§ **Task to carry out**: Repeat the data below word for word, and leave out the pictures.
---+---
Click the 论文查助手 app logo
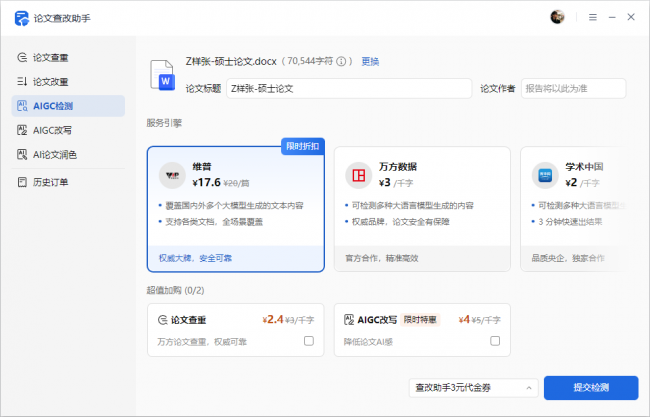The height and width of the screenshot is (417, 650). [21, 17]
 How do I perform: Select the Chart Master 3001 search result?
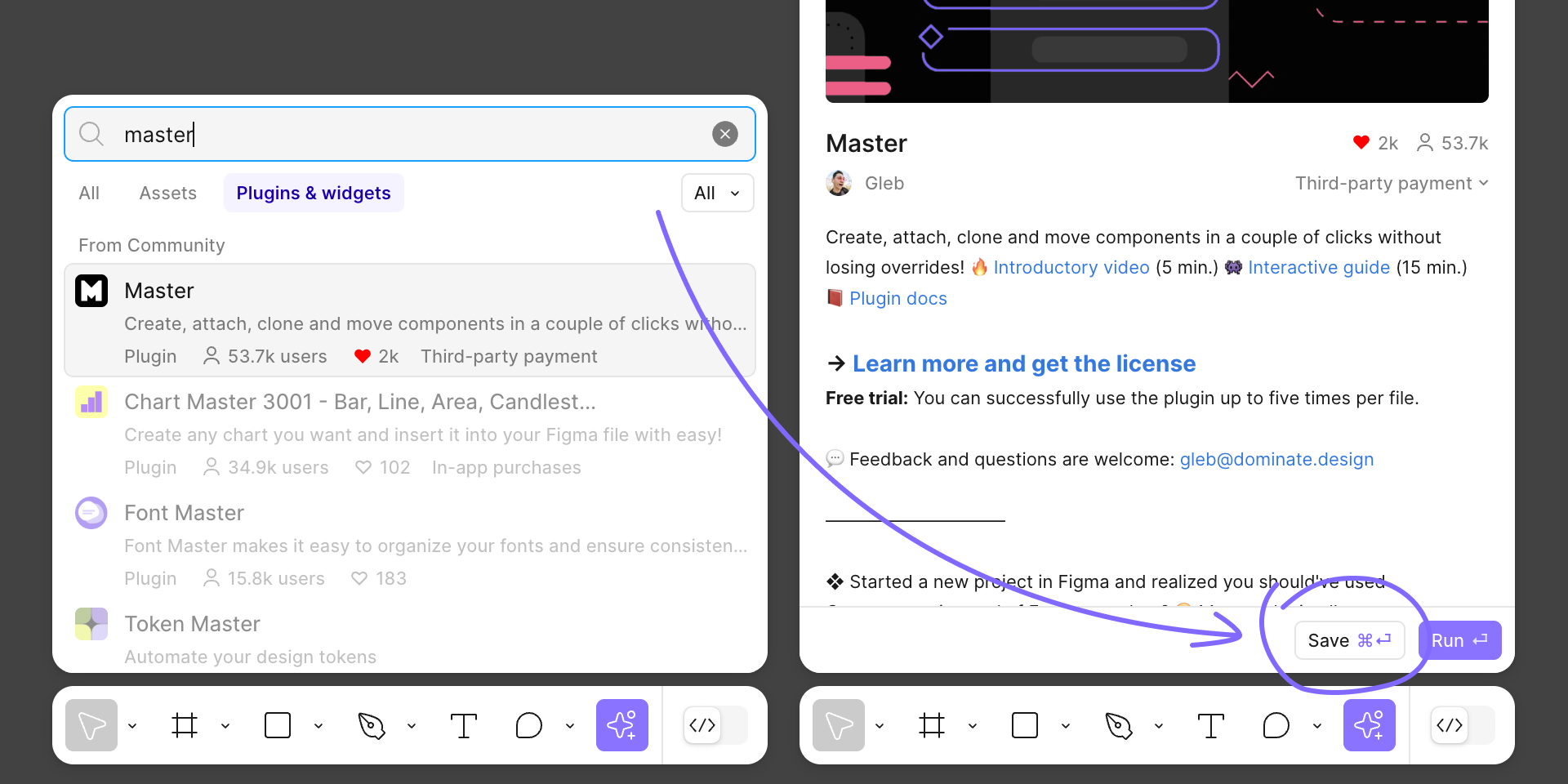410,434
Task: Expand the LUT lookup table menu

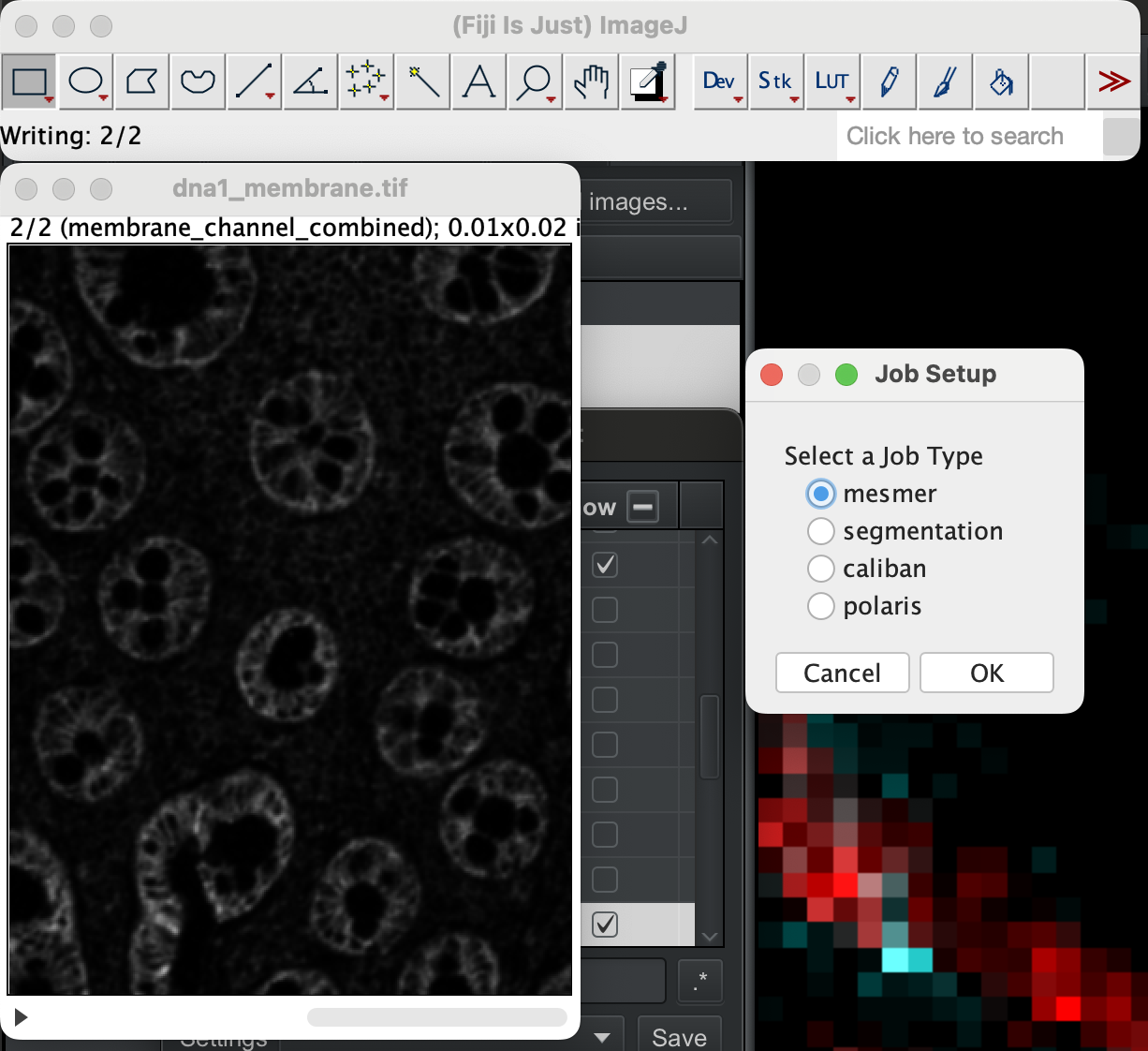Action: pyautogui.click(x=832, y=82)
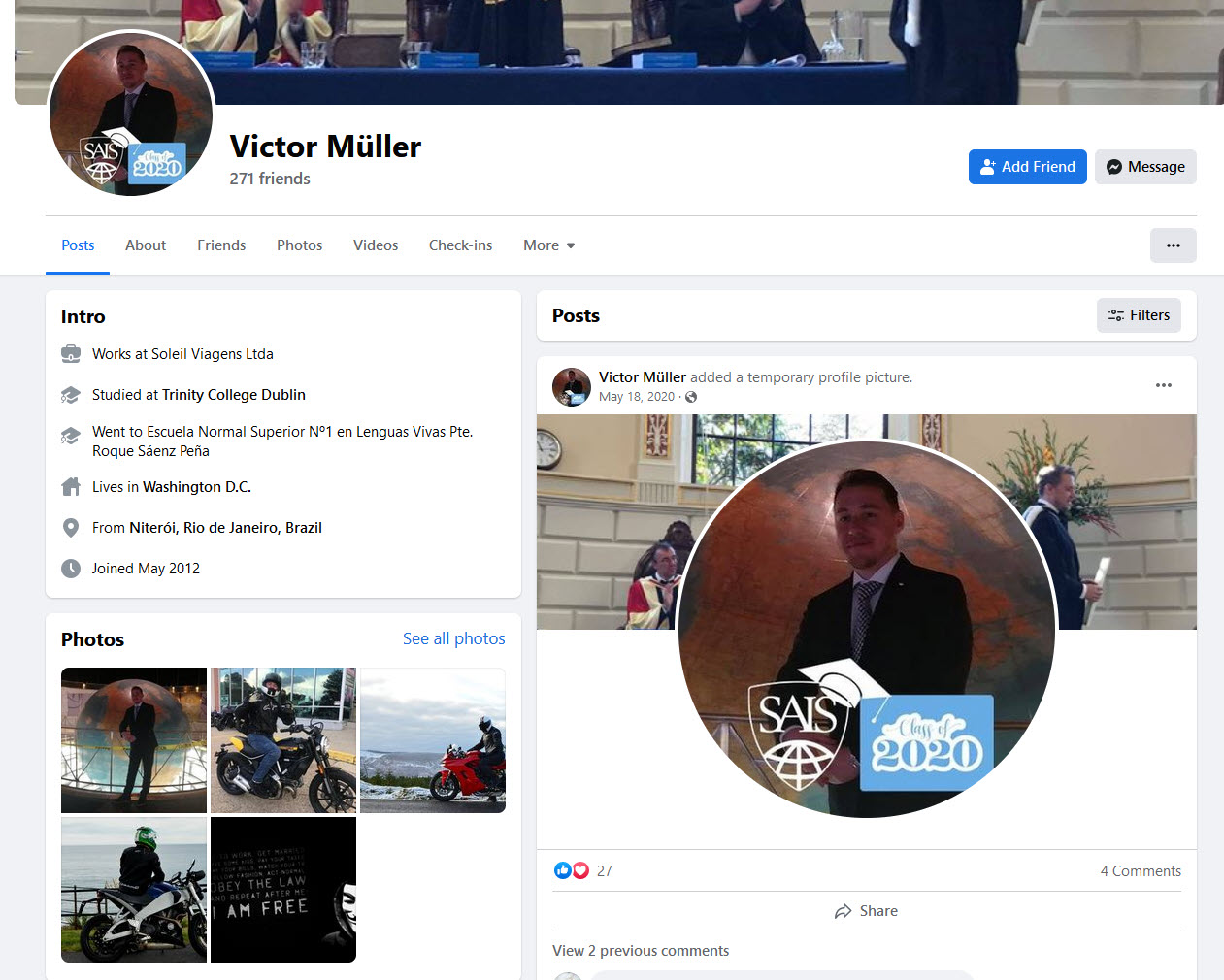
---+---
§ **Result below**:
Click the 论文查助手 app logo
The height and width of the screenshot is (417, 650). [21, 17]
 How do I perform: Select the Chart Master 3001 search result?
410,434
Task: Expand the LUT lookup table menu

Action: pyautogui.click(x=832, y=82)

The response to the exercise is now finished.